This form of exercise use ballet poses, a stationary handrail called a barre, and abdominal core training to target the thighs, arms, abs, and glutes. The routines focus on using your own body weight as resistance in addition to the isometric exercises that work muscles deep within each major muscle group trained. In certain routines, light hand weights may also be used. Due to its low-impact, Barre classes are great if you have pain in your joints.

The theory behind Barre exercises is different from most other fitness routines in that its major goal is not burning calories while performing the exercises (although you will burn about 500 calories per one-hour session), but to develop and tone your large major muscle groups by lengthening and strengthening muscle fibers deep in each muscle core. A toned muscle will naturally burn more calories each day than one not developed.

It is this deep core muscle development that increases daily calorie burn, yet keeps you from getting the “bulked up” look that other strength training exercise programs can produce. And because the exercises are anaerobic, you’ll keep burning calories for hours after a Barre session.

A typical routine might include working the abdominal core with crunches, the arms with light hand weights, the thighs with pliés (basic ballet moves), and the glutes with kicks. Each major muscle group is worked until it burns. Uncontrollable muscle shake is very common after doing many repetitions of an exercise designed to target just one muscle.

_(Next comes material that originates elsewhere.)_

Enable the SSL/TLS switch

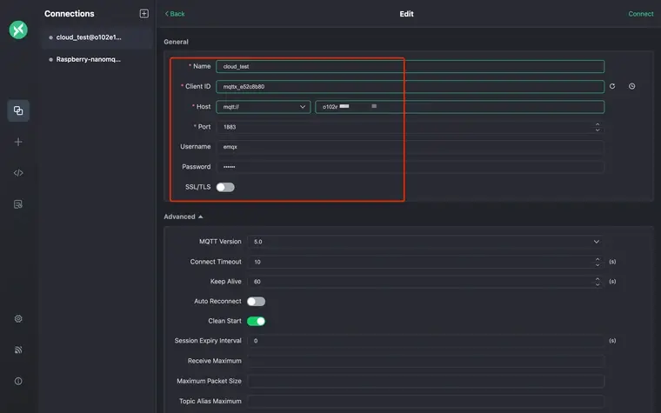click(225, 187)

That muscle is then finished off with a group of exercises designed to lengthen it. It is the continuous toning and lengthening that gives you the long lean ballet-dancer look.

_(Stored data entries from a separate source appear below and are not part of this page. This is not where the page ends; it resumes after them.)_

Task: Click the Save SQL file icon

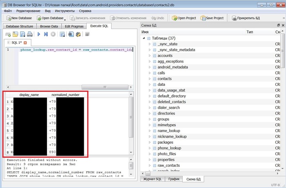Action: coord(22,34)
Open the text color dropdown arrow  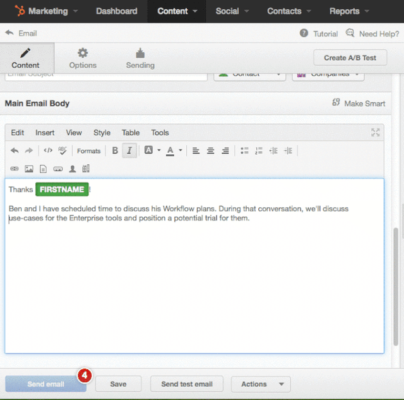point(181,150)
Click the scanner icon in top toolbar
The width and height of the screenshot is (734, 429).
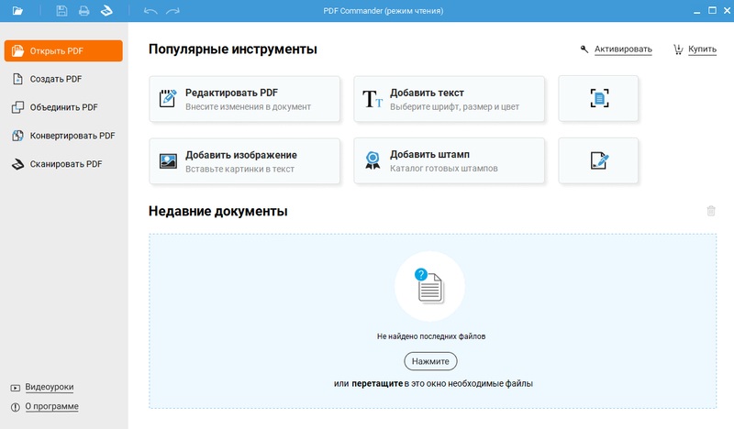coord(106,11)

Unlike other exercise programs that take a lot of time before you see any results, many Barre participants report results in as little as ten sessions. Beginners should try and work in Barre sessions at least three to four times per week, depending on what other exercise programs they participate in, with an eventual goal of doing a one-hour Barre session every day.

While you most likely will not see results on the scale, you will see it in lost inches, increased flexibility, and a more toned, defined look. Look for Barre classes in your area and try something different. Your body will thank you.